Staff there have repurposed an old shipping container into a chicken coop equipped with an area for the birds to nest, roost and run around in the fresh air.

“A couple of years ago, when all of the greenhouses were being delivered to the Northern communities, a bunch of materials came up,” said Ray Solotki, executive director of the greenhouse. “The shipping container's been sitting out back.
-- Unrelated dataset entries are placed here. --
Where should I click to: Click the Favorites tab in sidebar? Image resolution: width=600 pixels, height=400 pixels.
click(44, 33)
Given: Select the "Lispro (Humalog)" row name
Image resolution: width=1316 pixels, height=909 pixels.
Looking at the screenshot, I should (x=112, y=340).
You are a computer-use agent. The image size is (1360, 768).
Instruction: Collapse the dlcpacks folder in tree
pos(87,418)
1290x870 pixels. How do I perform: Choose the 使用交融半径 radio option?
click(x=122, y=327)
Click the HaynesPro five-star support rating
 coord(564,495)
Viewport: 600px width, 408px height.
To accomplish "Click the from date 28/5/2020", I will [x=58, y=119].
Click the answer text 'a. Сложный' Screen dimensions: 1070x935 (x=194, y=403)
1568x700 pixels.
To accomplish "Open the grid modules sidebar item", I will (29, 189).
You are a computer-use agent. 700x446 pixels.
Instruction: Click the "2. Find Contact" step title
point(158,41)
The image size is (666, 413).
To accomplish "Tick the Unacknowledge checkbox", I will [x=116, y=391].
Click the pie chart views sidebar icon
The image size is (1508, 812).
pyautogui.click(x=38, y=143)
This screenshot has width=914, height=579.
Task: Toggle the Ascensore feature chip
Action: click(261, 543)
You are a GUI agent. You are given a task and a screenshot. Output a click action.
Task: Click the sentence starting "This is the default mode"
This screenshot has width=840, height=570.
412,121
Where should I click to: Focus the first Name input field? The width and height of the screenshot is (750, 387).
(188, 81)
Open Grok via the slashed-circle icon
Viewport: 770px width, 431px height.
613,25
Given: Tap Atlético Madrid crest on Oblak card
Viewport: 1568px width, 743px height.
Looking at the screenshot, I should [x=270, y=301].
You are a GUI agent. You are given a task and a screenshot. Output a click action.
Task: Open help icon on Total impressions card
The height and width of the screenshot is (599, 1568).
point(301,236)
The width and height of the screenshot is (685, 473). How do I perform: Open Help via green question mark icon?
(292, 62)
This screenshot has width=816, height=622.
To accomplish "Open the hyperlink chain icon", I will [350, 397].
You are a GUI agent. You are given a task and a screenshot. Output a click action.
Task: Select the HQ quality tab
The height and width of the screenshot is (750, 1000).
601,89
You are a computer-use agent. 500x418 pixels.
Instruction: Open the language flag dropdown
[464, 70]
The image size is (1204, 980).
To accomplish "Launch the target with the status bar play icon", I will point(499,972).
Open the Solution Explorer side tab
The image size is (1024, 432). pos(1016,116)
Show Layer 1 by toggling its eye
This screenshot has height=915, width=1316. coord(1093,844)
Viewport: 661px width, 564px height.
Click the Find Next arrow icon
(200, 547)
It's just kind of wasted space, so my interns this summer used recycled materials and built a chicken coop.”

According to greenhouse co-ordinator Emily Mann, intern Jeremy Cadence was responsible for its design.

Using his engineering background, he drafted diagrams for the coop and compiled a list of necessary supplies, which included old wood pallets that he transformed into roosting boxes.

“Then Jeremy basically started going to work on it,” Mann said.

The goal is to have a few chickens at the coop for the greenhouse's fall fair on Sept. 23.

Solotki said the greenhouse will be getting a few chickens from Inuvik resident Les Kutny, who raises his own.

But with the cool weather already descending on Inuvik, they won't stay there permanently.

The coop is a “fair weather” coop, Solotki explained.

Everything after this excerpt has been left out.